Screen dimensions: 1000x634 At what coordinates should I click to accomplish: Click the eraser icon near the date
* * *
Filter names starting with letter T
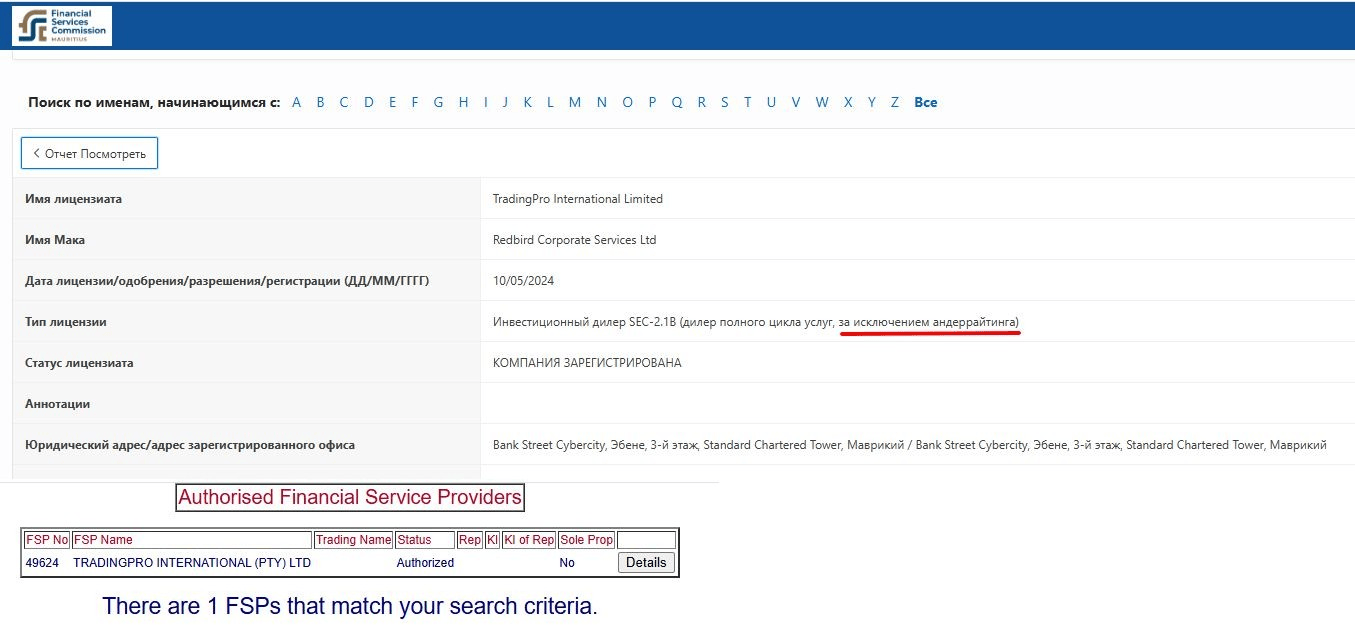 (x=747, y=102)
* * *
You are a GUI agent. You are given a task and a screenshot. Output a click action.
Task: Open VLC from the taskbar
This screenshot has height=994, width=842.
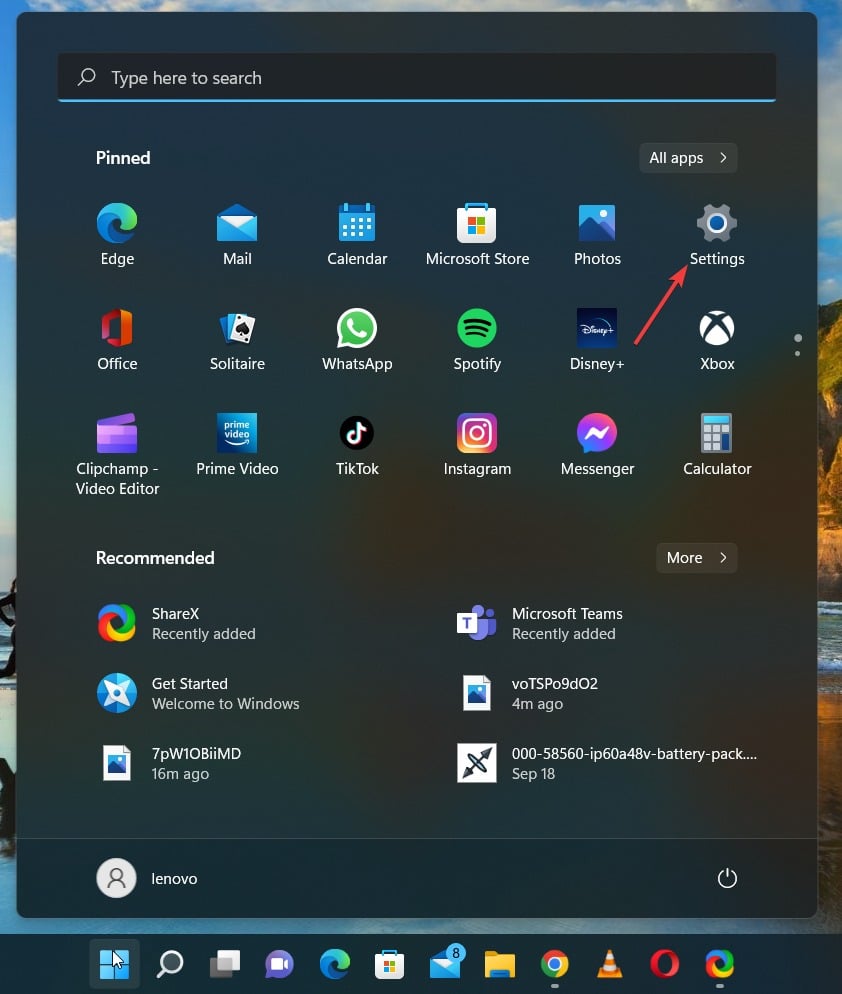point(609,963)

Assigned task> Every line in the data that holds the string "click" should be returned.

Solution to the problem>
Screen dimensions: 1000x634 At what coordinates should I click to accomplish: Click the eraser icon near the date
You are a GUI agent. You are given a task and a screenshot. Output a click action.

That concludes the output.